5′RACE analyses were further verified the fourteen candidate targets. The comp25631_c0 (SPL6), comp24967_c0 (TF TT2), comp15143_c0 (TF MYB12), comp24362_c0 (anthocyanin regulatory C1 protein), comp36993_c0_seq3 (Hpcyt P450-like3), comp29967_c0 (cyt P450 83B1) and comp28219_c0 (protein-tyrosine sulfotransferase) were confirmed to be cleaved by their corresponding miRNAs (Fig. 13). The cleavage sites of PC-5p-192_7269 on comp29967_c0 and PC-5p-23845_39 on comp28219_c0 were both occurred at the 10th nucleotide from the 5′-end of miRNAs in the binding region. The cleavage frequency of PC-5p-192_7269 on comp29967_c0 and PC-5p-23845_39 on comp28219_c0 was up to 10/10 in ‘Guanhuabai’ and in ‘Guanhuahong’ pitayas, respectively. This finding confirmed that PC-5p-192_7269 and PC-5p-23845_39 can guide the cleavage of the mRNA of comp29967_c0 and comp28219_c0, respectively.
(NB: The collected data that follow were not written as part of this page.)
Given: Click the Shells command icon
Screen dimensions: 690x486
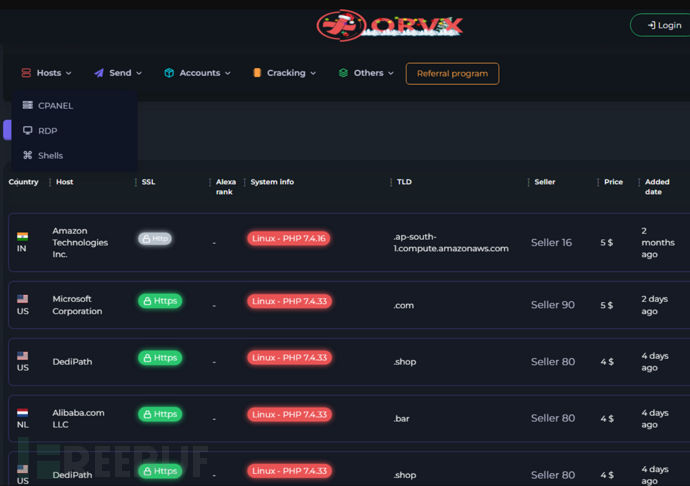Looking at the screenshot, I should pyautogui.click(x=28, y=156).
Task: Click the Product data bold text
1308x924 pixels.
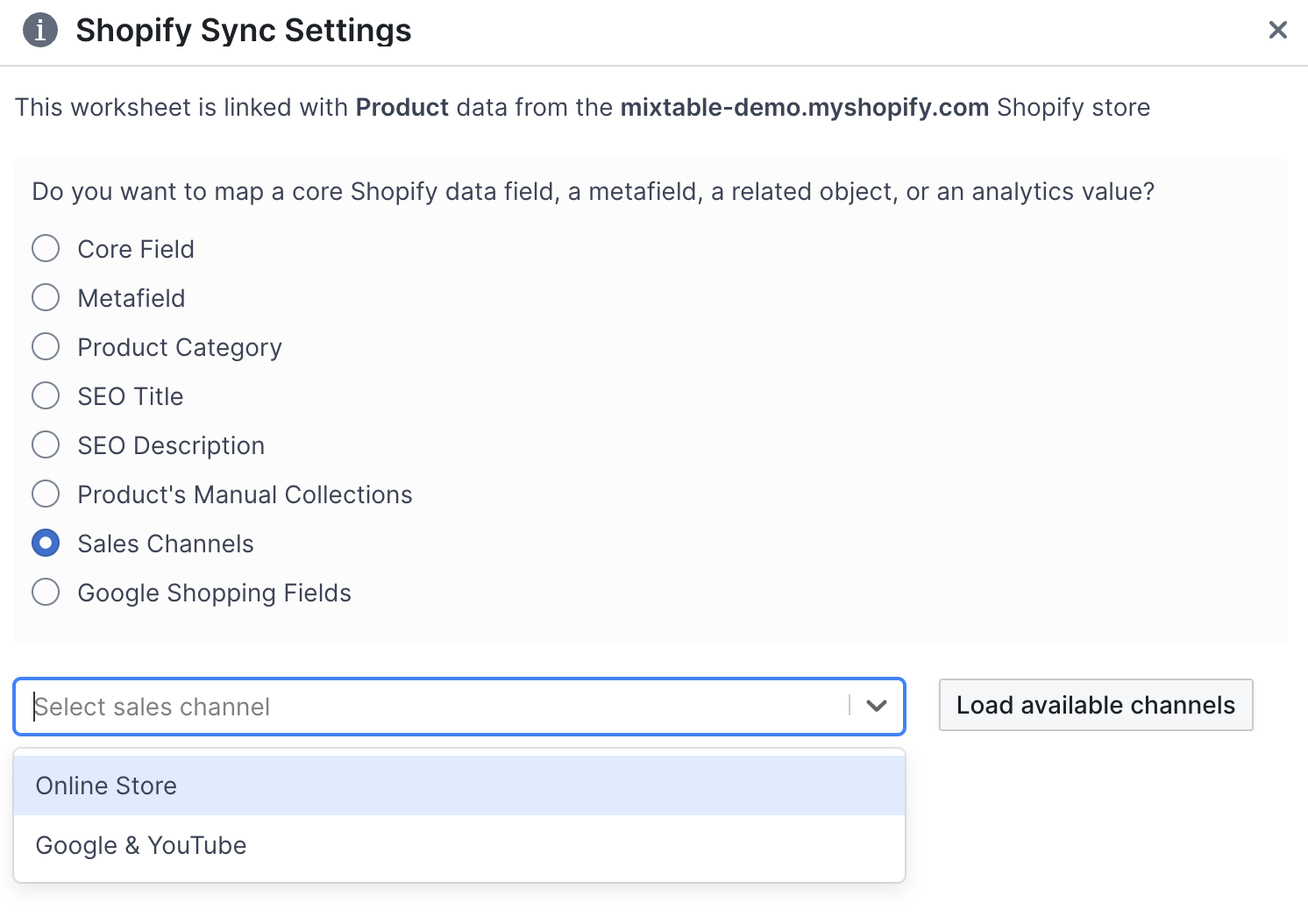Action: tap(402, 107)
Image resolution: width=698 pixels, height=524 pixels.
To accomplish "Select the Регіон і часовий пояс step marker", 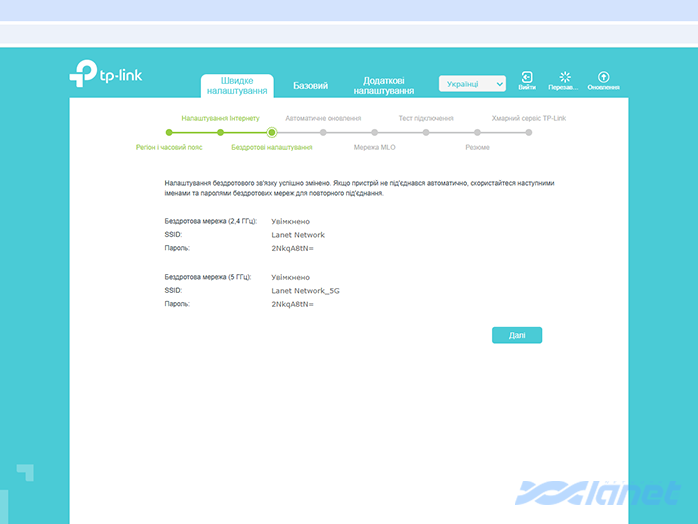I will click(x=169, y=132).
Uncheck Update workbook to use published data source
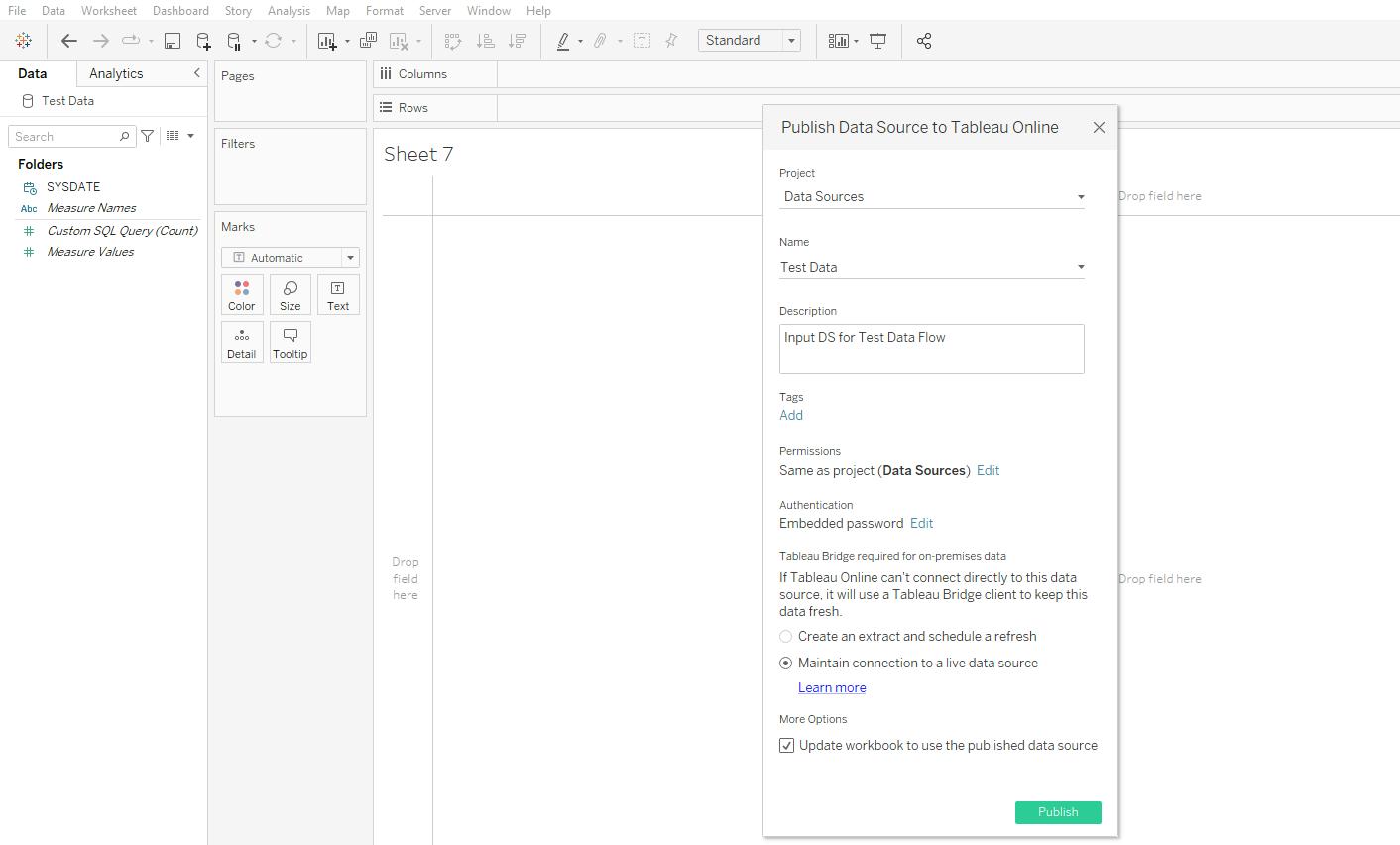The width and height of the screenshot is (1400, 845). (786, 745)
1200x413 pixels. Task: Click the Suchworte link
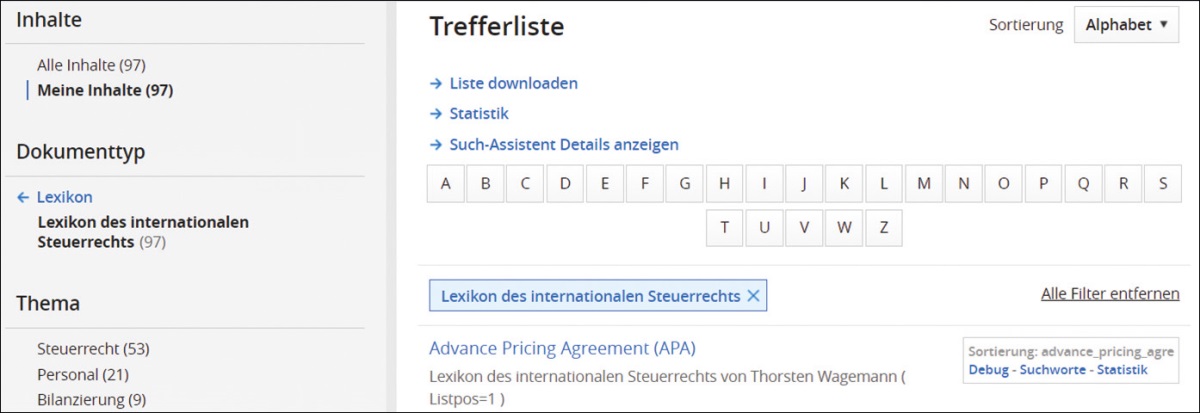(x=1053, y=370)
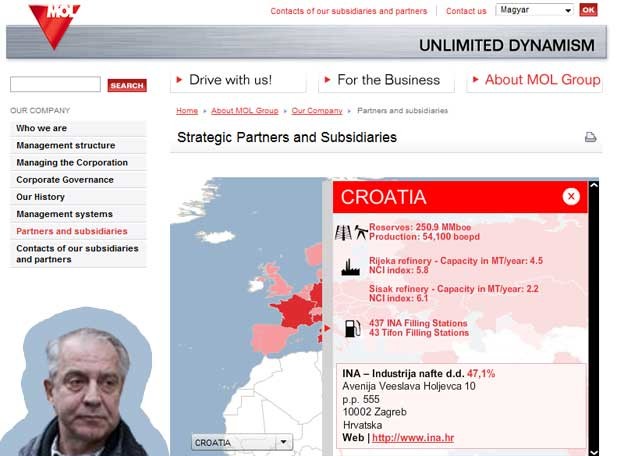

Cleavage occurred mostly at the 10th nucleotide from the 5′-end in the binding sites. However, comp24362_c0 occurred at the 9th nucleotide in ‘Guanhuahong’ pitaya, which may be due to the wide range of miRNA cutting mRNA caused by siRNA interference. Besides, the same gene from ‘Guanhuahong’ pitaya is different from ‘Guanhuabai’ pitaya (Fig. 13), which may be responsible for the different pulp colors of the two pitayas.
The relationship between miRNAs and their target genes
A total of 5 miRNAs and 7 corresponding target genes i.e. aau-miR160_L-4R+1-comp35191_c0, nta-miR6020b-comp234190_c0, PC-5p-192_7269- comp29967_c0, PC-5p-23845_39-comp28219_c0, mdm-miR858-comp15143_c0, mdm-miR858-comp24362_c0 and mdm-miR858-comp403340_c0 were verified their interaction in tobacco transient expression system (Fig. 14). This interaction could affect miRNA processing resulting in higher precursor accumulation and reduced mature miRNA in pitaya, and further regulate betalain biosynthesis of pitaya.